** Start of Page text **

- Born: George Joseph Maloof Jr. September 2, 1964 (age 61) Albuquerque, New Mexico, U.S.
- Education: University of Nevada, Las Vegas
- Occupations: Entrepreneur, businessman
- Parent: George J. Maloof Sr.
- Relatives: Adrienne Maloof (sister)

= George J. Maloof Jr. =

American entrepreneur and businessman (born 1964)

George Joseph Maloof Jr. (born September 2, 1964) is an American entrepreneur and businessman. He is the former owner of the Sacramento Kings, the former owner of the now defunct Sacramento Monarchs, and was minority owner of the Palms Casino Resort in Las Vegas with his brothers Joe Maloof, Gavin Maloof, Phil Maloof, and sister Adrienne Maloof. He is part of the Maloof family.

==Life and career==
Maloof is of Lebanese and Irish descent. He was born and raised in Albuquerque, New Mexico, where his father, George Sr., operated a Coors beer distributorship. He attended the University of Nevada, Las Vegas where he studied casino management. He graduated Class of 1987 and was a member of the Kappa-Alpha chapter of Kappa Sigma fraternity. While at UNLV, Maloof played cornerback for the Runnin' Rebels football team. Death Row Records co-founder Suge Knight was his locker mate.

** End of Page text **

--- Set of tasks ---
- 1) What did Maloof study at the University of Nevada, Las Vegas, according to the Maloof biography?
- 2) Carry on writing the Maloof biography, starting right after its last sentence.
The rows that come next are separate from the Maloof biography.

** Start of Dataset excerpts **

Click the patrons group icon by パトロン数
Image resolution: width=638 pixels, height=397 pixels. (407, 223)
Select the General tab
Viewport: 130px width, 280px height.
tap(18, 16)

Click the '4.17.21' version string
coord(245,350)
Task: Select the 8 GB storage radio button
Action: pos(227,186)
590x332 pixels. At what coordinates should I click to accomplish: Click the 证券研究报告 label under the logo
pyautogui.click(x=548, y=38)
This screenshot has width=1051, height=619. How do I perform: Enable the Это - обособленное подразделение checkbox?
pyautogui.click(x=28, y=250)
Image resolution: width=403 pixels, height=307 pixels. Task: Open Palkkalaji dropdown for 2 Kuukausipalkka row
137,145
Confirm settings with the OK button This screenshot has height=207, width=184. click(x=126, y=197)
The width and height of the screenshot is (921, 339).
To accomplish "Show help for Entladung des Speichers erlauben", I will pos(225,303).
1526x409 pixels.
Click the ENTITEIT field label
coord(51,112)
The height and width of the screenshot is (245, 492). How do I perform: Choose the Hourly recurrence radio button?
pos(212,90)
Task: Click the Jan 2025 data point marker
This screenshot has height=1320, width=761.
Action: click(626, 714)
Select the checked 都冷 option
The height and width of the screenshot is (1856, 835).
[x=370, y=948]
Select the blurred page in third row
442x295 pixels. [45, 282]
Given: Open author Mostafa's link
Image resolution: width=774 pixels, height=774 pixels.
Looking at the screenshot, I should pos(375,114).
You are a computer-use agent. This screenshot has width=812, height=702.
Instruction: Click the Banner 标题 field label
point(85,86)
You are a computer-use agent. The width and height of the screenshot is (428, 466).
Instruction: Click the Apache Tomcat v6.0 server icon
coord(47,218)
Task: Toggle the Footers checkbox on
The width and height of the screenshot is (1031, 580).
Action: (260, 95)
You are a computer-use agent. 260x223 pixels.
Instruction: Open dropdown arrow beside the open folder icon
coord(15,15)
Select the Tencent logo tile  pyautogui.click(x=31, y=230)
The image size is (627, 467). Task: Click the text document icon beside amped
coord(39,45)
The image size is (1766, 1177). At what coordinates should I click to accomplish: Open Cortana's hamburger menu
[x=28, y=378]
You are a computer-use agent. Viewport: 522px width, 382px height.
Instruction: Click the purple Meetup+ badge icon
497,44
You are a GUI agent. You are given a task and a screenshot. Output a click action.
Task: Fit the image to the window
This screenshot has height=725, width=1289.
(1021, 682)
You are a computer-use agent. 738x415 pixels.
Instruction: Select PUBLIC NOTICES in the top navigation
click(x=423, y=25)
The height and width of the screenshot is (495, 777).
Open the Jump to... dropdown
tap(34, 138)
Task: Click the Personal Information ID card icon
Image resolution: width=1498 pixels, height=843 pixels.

** End of Dataset excerpts **

--- Final answers ---
- 1) Casino management.

- 2)
Maloof was the leading force behind the building and operation of the Palms Casino Resort just off Flamingo Road in Las Vegas, Nevada. He has overseen the operation of hotels throughout the Southwest and California, including the Fiesta hotel-casino in North Las Vegas, the Central Palace Casino in Central City, Colorado, and the Palms.

Maloof opened his first casino in Central City, Colorado, before returning to Las Vegas to open the Fiesta in 1994. He then built the 430-room Palms resort in 2001 with family money. The hotel, which accrues more than $50 million in annual profits, boasts stripper poles in private rooms, the Real World Suite (home to MTV's reality series) and an emphasis on hiring beautiful women. "If you have the girls, you are going to get the guys," Maloof once said. The Palms has hosted the MTV Video Music Awards, NBA All-Star weekend and the Ocean's 13 premiere.

The Maloof family helped finance the horror film Feast. The four brothers have also filmed a series of Carl's Jr. commercials, which began airing on October 16, 2006.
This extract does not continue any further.